September 8 09:53:42: ISAKMP (2015): increment the count of errors on the node, try 2 of 5: retransmit the phase 2

September 8 09:53:42: ISAKMP (2015): increment the count of errors on his, try 2 of 5: retransmit the phase 2

September 8 09:53:42: ISAKMP: (2015): transmit phase 2 1635909437 CONF_XAUTH

September 8 09:53:42: ISAKMP: (2015): send package to [source] my_port 500 peer_port 500 (R) CONF_XAUTH

September 8 09:53:42: ISAKMP: (2015): sending a packet IPv4 IKE.

September 8 09:53:44: ISAKMP (2015): package receipt from [source] 500 Global 500 (R) sport dport CONF_XAUTH

September 8 09:53:44: ISAKMP: node set 2054552354 to CONF_XAUTH

September 8 09:53:44: ISAKMP: (2015): HASH payload processing.

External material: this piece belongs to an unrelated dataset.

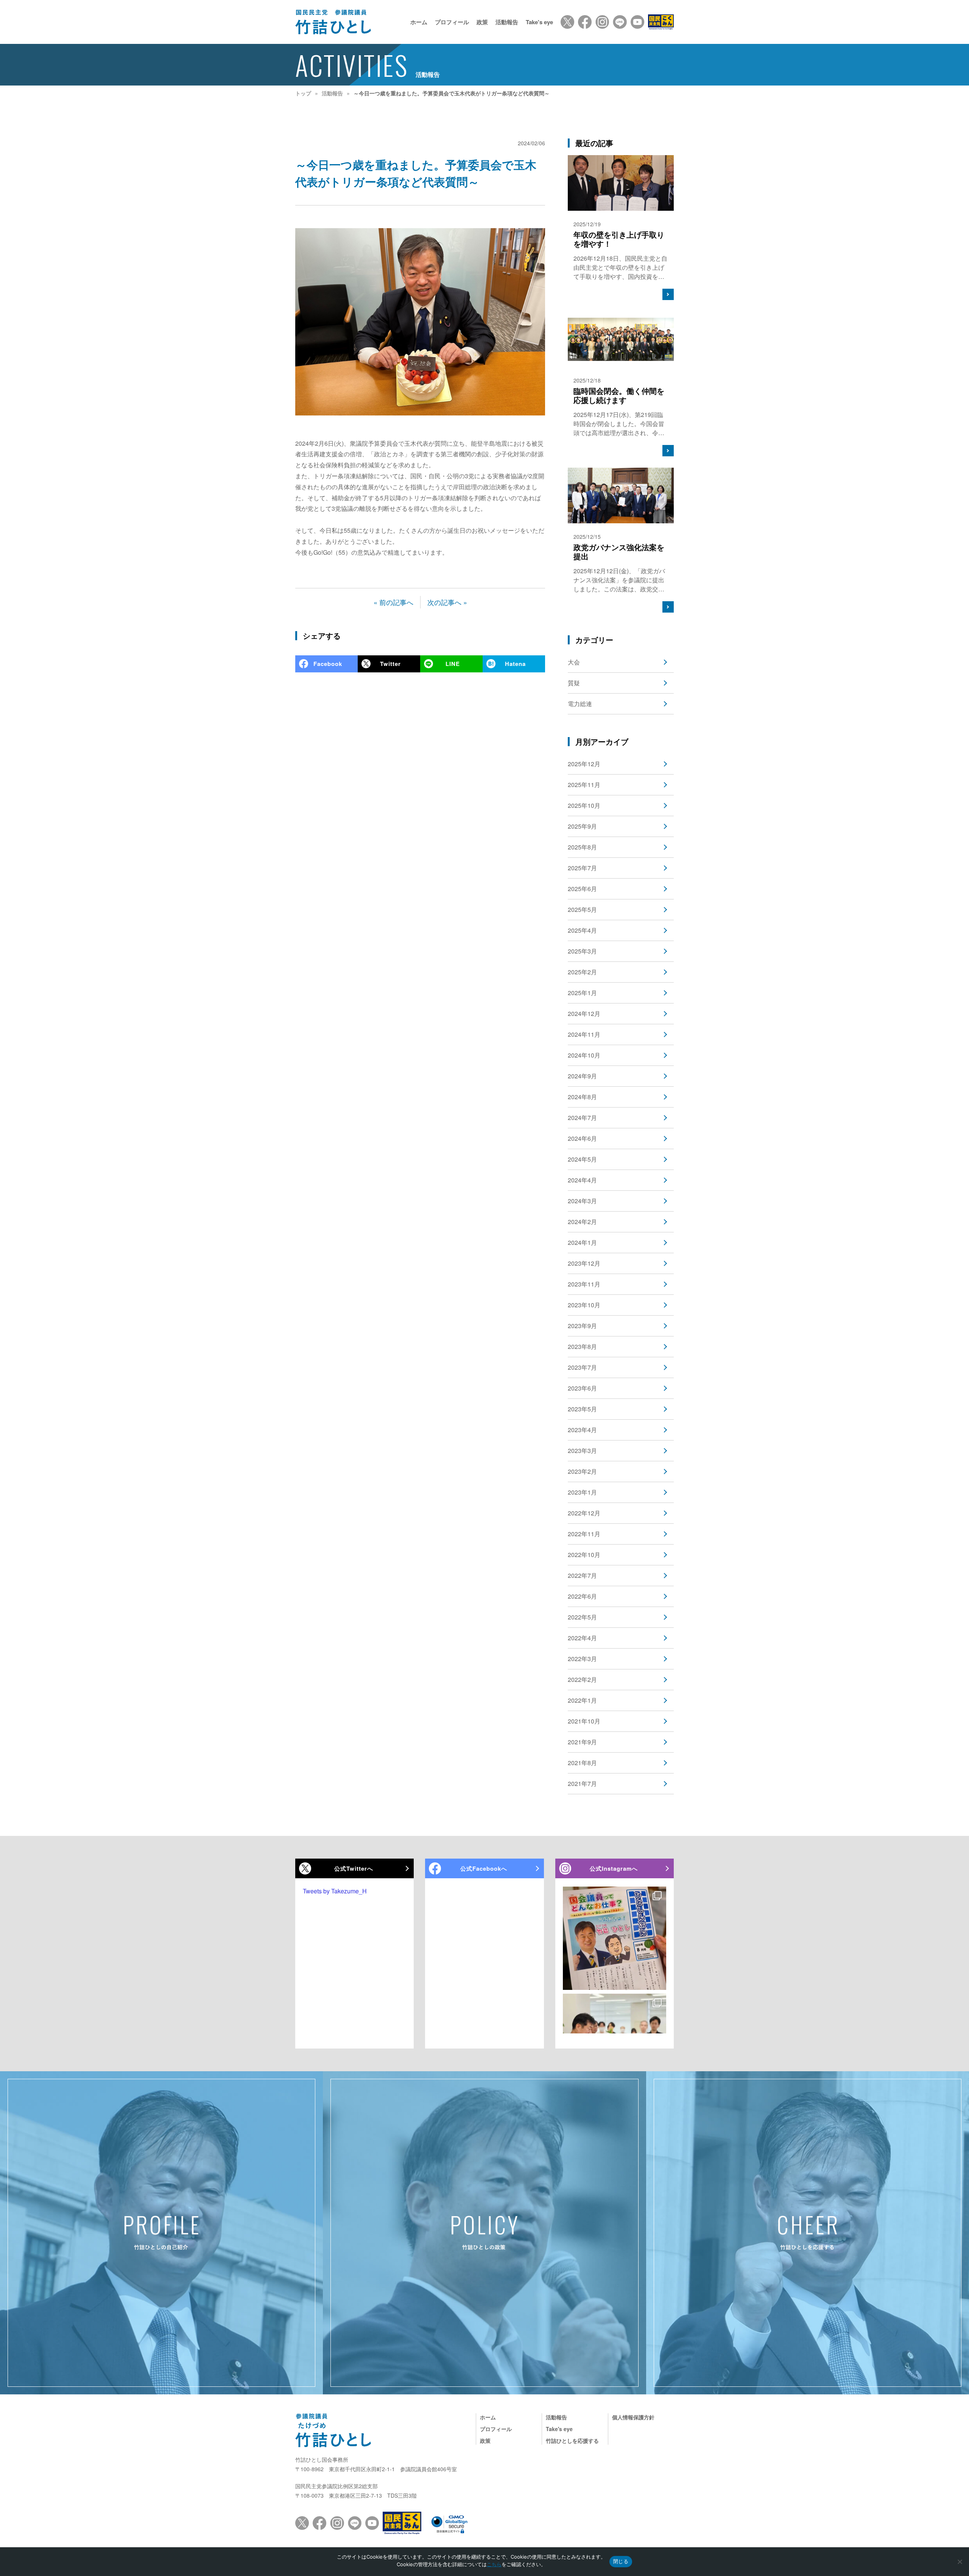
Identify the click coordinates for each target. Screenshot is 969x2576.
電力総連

Message ID = 2054552354

September 8 09:53:44: ISAKMP: (2015): treatment of payload to DELETE. Message ID = 2054552354

September 8 09:53:44: ISAKMP: (2015): peer does not paranoid KeepAlive.

So, it seems that Phase 1 ends without XAUTH.

Here's my cryptographic configurations:

Keyring cryptographic s2s

pre-shared key key address [source] [key]

!

crypto ISAKMP policy 3

BA 3des

preshared authentication

Group 2

lifetime 28800

!

crypto ISAKMP policy 5

BA 3des

preshared authentication

lifetime 28800

!

crypto ISAKMP policy 10

preshared authentication

lifetime 28800

!

Configuration group customer crypto isakmp [RA_GROUP]

key [key2]

DNS 192.168.7.7

win 192.168.7.222

ninterface.com field

pool SDM_POOL_1

ACL 100

Max-users 6

netmask 255.255.255.0

ISAKMP crypto ciscocp-ike-profile-1 profile

identity group match [RA_GROUP]

client authentication list ciscocp_vpn_xauth_ml_1

ISAKMP authorization list ciscocp_vpn_group_ml_1

client configuration address respond

virtual-model 1

Crypto isakmp ISA_PROF profile

S2S keyring

function identity [source] address 255.255.255.255

ISAKMP crypto unified profile

identity group match [RA_GROUP]

client authentication list ciscocp_vpn_xauth_ml_1

ISAKMP authorization list ciscocp_vpn_grop_ml_1

client configuration address respond

!

86400 seconds, duration of life crypto ipsec security association

!

Crypto ipsec transform-set esp-3des esp-sha-hmac VPN_T_BW

Crypto ipsec transform-set MY - SET esp - aes 256 esp-sha-hmac

Crypto ipsec transform-set esp-3des esp-sha-hmac trans-rem

Crypto ipsec transform-set esp-SHA-ESP-3DES-3des esp-sha-hmac

Crypto ipsec df - bit clear

!

Profile of crypto ipsec CiscoCP_Profile1

game of transformation-ESP-3DES-SHA

set of isakmp - profile ciscocp-ike-profile-1

!

!

Crypto dynamic-map [RA_GROUP] 77

the transform-set trans-rem value

Isakmp profile unified set

market arriere-route

!

!

!

list of authentication of card crypto clientmap client RAD_GRP

map clientmap isakmp authorization list rtr crypto / remote

client configuration address map clientmap crypto answer

card crypto clientmap 77-isakmp dynamic ipsec [RA_GROUP]

!

client configuration address card crypto [RA_GROUP] answer

!

Crypto card remote isakmp authorization list rtr / remote

!

RTP 10 ipsec-isakmp crypto map

set peer [source]

MY - Set transform-set

PFS group2 Set

match address 111

It is a bit of a breakfast dogs because I'm at the time of implementation of policies.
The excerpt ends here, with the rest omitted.